Everyone is supposed to turn off their lights for one hour, in the name of energy conservation.
The organizers behind the fifth annual Earth Hour urged people to turn off lights and other nonessential appliances in a symbolic show of support for action against climate change and for energy conservation in general.
In 2010, 128 countries and territories took part in Earth Hour. Eighty-nine national capitals participated, as did nine of the world's ten biggest cities, thousands of other communities, countless businesses, and hundreds of millions of individuals, according to WWF, the international conservation nonprofit that organizes Earth Hour.

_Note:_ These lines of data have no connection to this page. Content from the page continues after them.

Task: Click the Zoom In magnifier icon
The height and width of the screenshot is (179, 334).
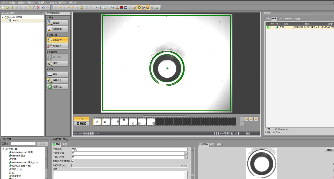Action: coord(100,7)
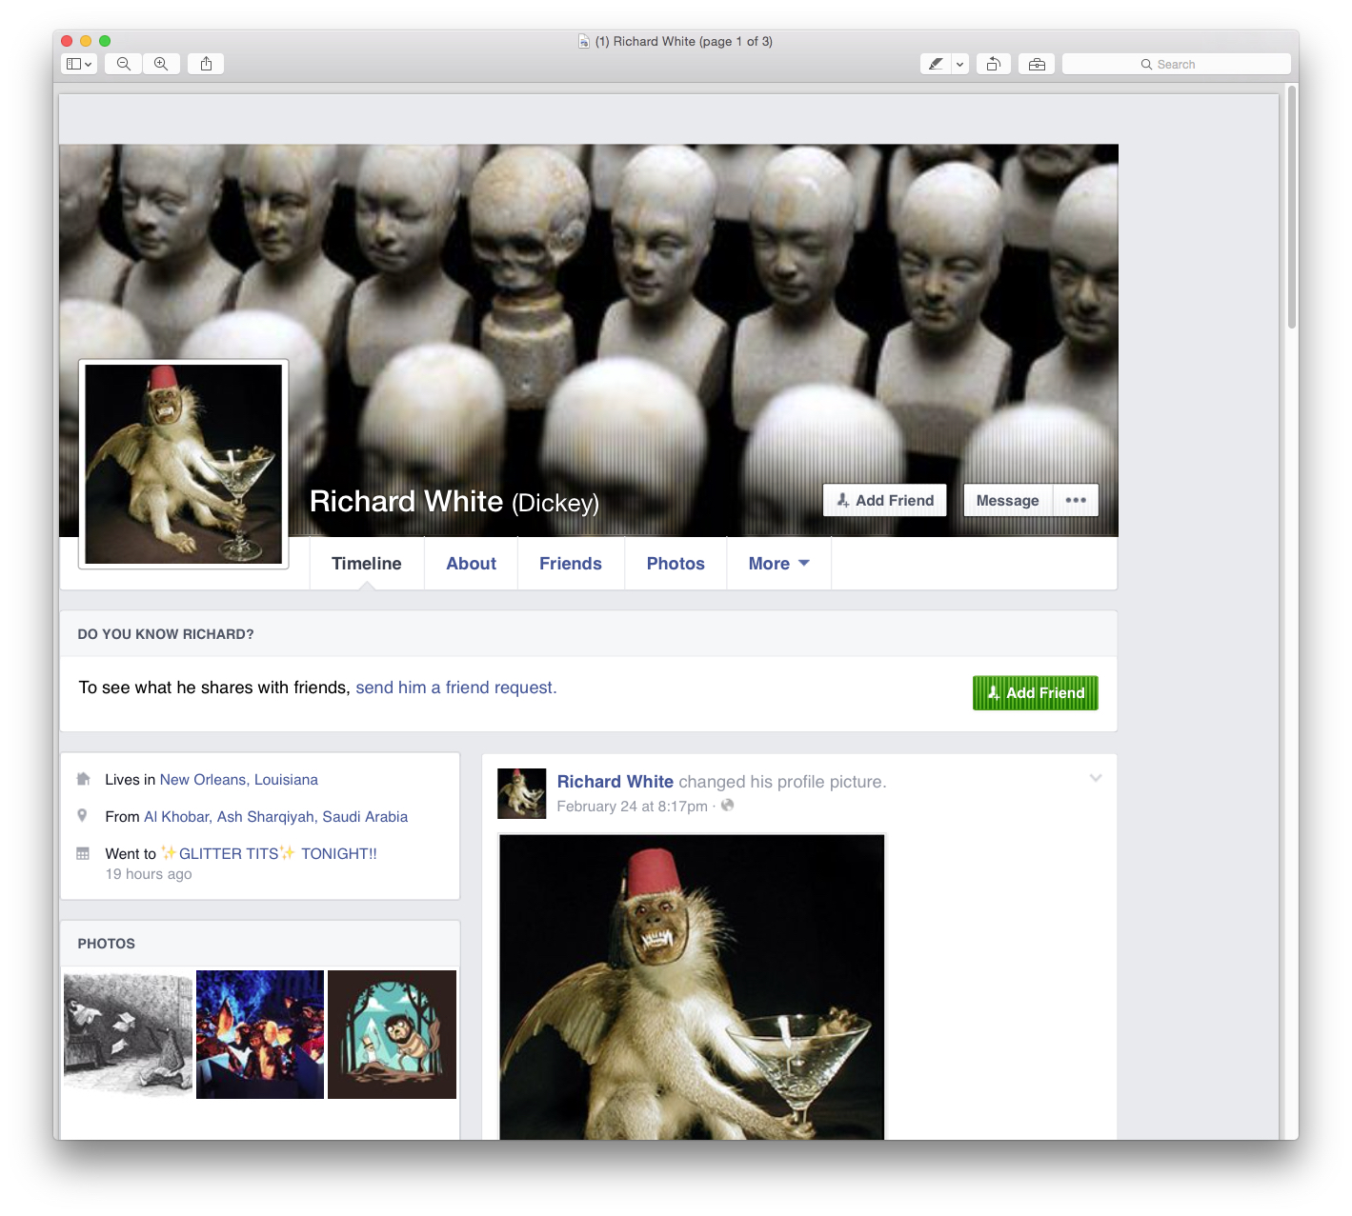The image size is (1352, 1216).
Task: Follow the send him a friend request link
Action: [455, 688]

Earth Hour 2011 was even larger, said organizers, who called Earth Hour 2011 "a record breaking year for the annual lights-out event."
I guess a lot of these places didn't get the memo.
You can see more of the lights out/on pics
HERE.
Comments
But seriously, it's a nice gesture that only has benefits :hai:
Am I the only one who has never heard of Earth hour? Still maybe I'll mention it when I feel like pissing people off in an unnecessary argument.
Or when someone is pissing you off, mention that it is earth hour, and they need to shut their computer off.
LOL
Had never noticed that before. Both are full of strange looking people who talk funny. People from Cornwall are nuts, they will want to behed me or something.
With regard to the topic, it is nice when you are out somewhere away from towns and cities at night and you can see the light clearer. I do not see the point of the lights full stop, what ever the situation we will learn and adapt to it, turn the lights off and let us live once again under the stars.
Cunts even took that from us.
That is why it is pointless. If it meant anything real, they would turn the lights off all the time.
I am yet to see a link between the rise in global temperature and the increase in carbon dioxide that can properly show global warming; that is not to say no such link exists, but it it is just a correlation/ causation theory that relies heavily on 100 years worth of data when we are actually dealing with cycles that may only pattern at 100,000 - 1 million years that w ehave done relativly little research into.
The reason that science is at pains to prove such a theory based on evidence from what is, in its field, a comparativly small time period is because they are getting payed to review the same old data and data analysis.
Of course they will review it if they get payed to do so. If they can make money from it, then why not?
Having said that, science has made some pretty good discoveries.
It is up to you to weigh up the good and the bad; man can make arguments for any point of view.